Esattamente quello che accade ad alcuni dei personaggi di Harriette Arnow e di Flannery O’Connor: nella prima, infatti, Oates individua la capacità di affrontare non solo gli effetti, ma anche la cause del dolore umano, in senso però opposto a quello del determinismo positivistico, dove esisteva la convinzione che ci fosse quel numero esatto di cause, tutte materiali, determinabili; in Arnow l’attacco all’industrializzazione inumana prende la forma della ricerca di senso attraverso l’aspirazione — frustrata — all’arte sacra che deve essere abbandonata per la necessità di realizzare oggetti in serie e di consumo, come accade in The Dollmaker.
Con una singolare vicinanza prospettica, solo apparentemente rovesciata, con il Coetzee di Le discipline umanistiche in Africa, in cui un uomo rinuncia a diventare artista per costruire crocifissi apparentemente tutti uguali, perché rappresentano la sofferenza per chi sta soffrendo e morendo in ospedale.
Nella narrativa di O’Connor si concretizza la catastrofe terrena dell’incontro tra umano e divino, nel senso che Oates fa risalire a Kierkegaard e Kafka e che però nell’autrice di Il cielo è dei violenti si manifesta più radicalmente e materialmente nello spargimento del sangue: i personaggi, talvolta deviati o apparentemente folli e solitari, sembrano soffrire con il Cristo, quasi come a dare ragione a Nietzsche, al di là del bene e del male programmati dal perbenismo borghese. Contro il quale si scaglia David H. Lawrence, un altro degli autori prescelti da Oates, qui presente più come poeta che come romanziere.
È per questo che quando arriva a Sylvia Plath, Oates sente la necessità di essere chiara: come per Virginia Woolf, il solipsismo, se è seducente dal punto di vista dell’arte, l’arte intesa nel senso unicamente estetico, allontana il soggetto non solo dal mondo, ma anche dall’altro.
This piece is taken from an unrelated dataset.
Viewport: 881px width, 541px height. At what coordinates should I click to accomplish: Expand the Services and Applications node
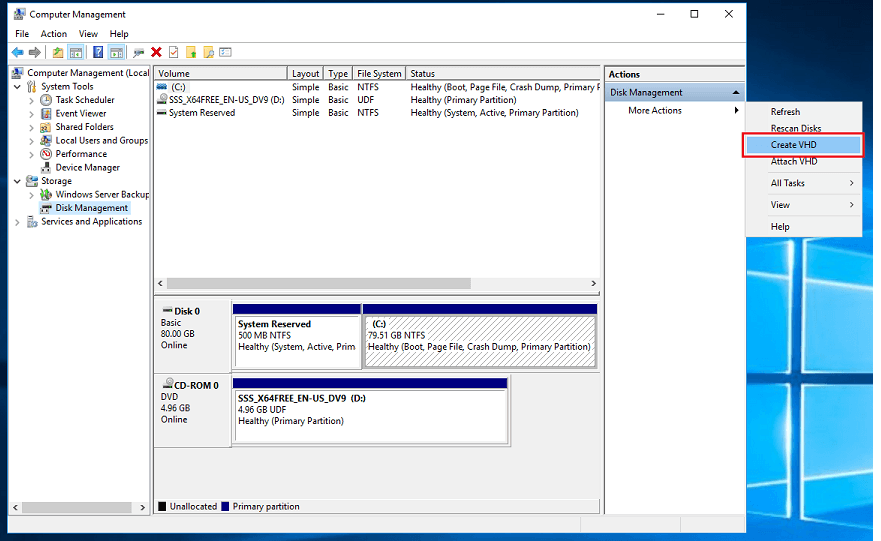coord(18,222)
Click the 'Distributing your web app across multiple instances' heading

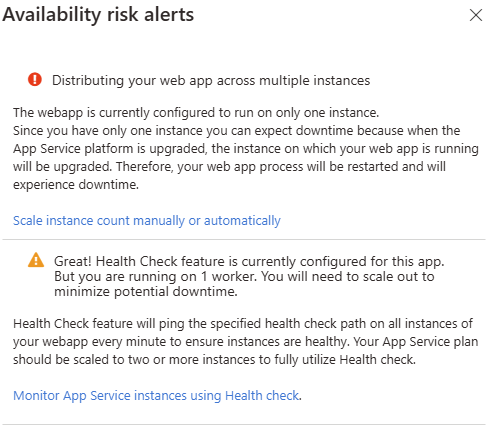[x=211, y=81]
«Lo specchio e mai la finestra è lo stimolo per quell’arte» è la geniale — e implacabile, tenendo conto del destino che accomunò Woolf e Plath — sintesi di un atteggiamento e di uno sguardo sul fuori-da-noi che proprio a causa della separazione e talvolta di un certo intellettualismo ha portato al conflitto e al negativo.
E allora non ci meraviglieremo nell’ammirare, è il caso di dirlo, per la capacità di andare oltre l’accademia e l’iper-razionalismo, la “rivalutazione” del negativo in Kafka, perché la sua visionarietà conserva nel profondo una sostanziale dimensione religiosa: il viaggio tenebroso dell’autore de Il castello è verso la terra dell’oltre-razionale, dell’inabissamento attraverso la normalità apparente, in quella zona d’ombra in cui è possibile intravedere improvvisamente i bagliori della tempesta divina. E della salvezza oltre le ap-parenze.